## To-do list
- a) Translate this sentence from the piece on China's greening into Spanish: "Quantifying China’s development gives us some startling figures."
- b) Carry on the piece on China's greening from the point where it stops.

## Document segment
»»
The East is Greening
Martin Empson argues (Focus on China: The East is Green? Socialist Review Feb 2018) that China’s “economic model” is based on massive state investment, low pay, manufacture for export and promotion of domestic consumerism. This does not recognise that state driven investment is its determining feature.
Donald Trump has complained that China’s state directed investment gives it an “unfair advantage” in economic development over the United States. Which begs the question why the United States is so loathe to use similar methods if the effect is so positive. Answering that question leads to clear implications about which class those states exist to serve. It also means that China has more opportunity than most to direct the scale of investment need to make a transition to a sustainable economy; and the evidence shows that it is taking that opportunity.
The other items in the list are posed as timeless. In fact wages are rising, and there has been a shift from export focused production to internal development: which has been complemented by a shift up in the value chain, with increasingly sophisticated and high quality goods being produced; some of them world leading.
Quantifying China’s development gives us some startling figures.
Between 1990 and 2018, life expectancy went up significantly faster than in the USA. From 69 to 75 years in China; from 76 to 78 years in the US.
Average per capita income grew dramatically; from $990 per person per year in 1990 to $16 760 a year in 2018; catching up with and overtaking Brazil; and accelerating well beyond India: which started out slightly wealthier at $1 120 per person per year in 1990, but grew at less than half China’s rate to $7 060 by 2017 .
Clearly, the “low pay” is no longer so low – and – if China is considered a socialist state – this can be considered a purpose of the economic development. But, even if you think that China is a variant of capitalism, it is clearly a very positive development for most people in China.
750 million people taken out of extreme poverty in one generation is a staggering and positive achievement. That is more than twice the population of the United States and half as many again as the whole population of the EU. China accounts for three out of four people lifted out of poverty across the world in the last generation, according to the World Bank. This is a good thing, and the left and environmental movement should be unambiguous about that. People in China largely are; which is why the CCP has positive support. Another way to envisage this is that at foundation of the `People’s Republic in 1949, the average living standard in China was comparable to that in England in Tudor times; today it leapt up to close to that in contemporary Poland.
Martin’s argument that this rapid development and improvement in living standards is driven by a “consumerist fantasy” that is “driving environmental disaster” – and that “stopping the wheels of China’s fossil fuelled industry” is a task of the left and environment movement – which implies degrowth without being explicit about it and poses “challenges to its (China’s) economic model”, without specifying what that challenge would consist of, nor what changes would be made.
««
## Source data
»»
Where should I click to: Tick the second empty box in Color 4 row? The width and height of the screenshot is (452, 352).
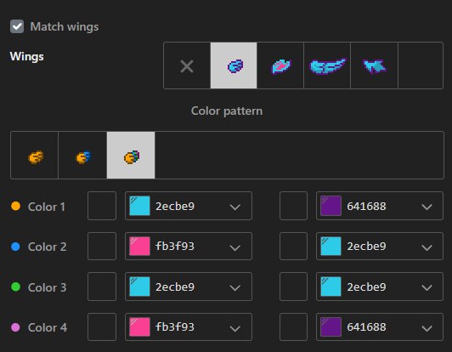click(293, 326)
««
## Answers for this exercise
- a) Cuantificar el desarrollo de China nos ofrece algunas cifras sorprendentes.

- b)
It is important to bear in mind that the presumptions we are used to – living in a highly developed, affluent society that has outsourced its manufacturing (often to China) and takes certain levels of development and well being for granted – are not normal for most people in the world. While people in the green movement in the UK have a live and relevant debate about pathological levels of over consumption in late capitalism, nearly half of people in China live in rural areas, still with, especially in the North West, relatively poor living standards, limited transport and connectivity, use coal for domestic heating, and would consider our discussions a self indulgence of the pampered and privileged. Connecting these people to a grid – being done in the current five year plan – is a positive development – and will significantly reduce the extremely inefficient and polluting use of coal as a domestic fuel. Anyone who remembers what coal fires did to laundry (and lungs) in the 1950’s and 60’s should get the point.
A question of leadership.
There are real issues and real challenges. How to reduce dependence on coal and how fast this can be done? Enhancing the efficiency of the renewables sector and increasing the pace that it expands – in China and in the Belt and Road initiative? How to reduce pollution?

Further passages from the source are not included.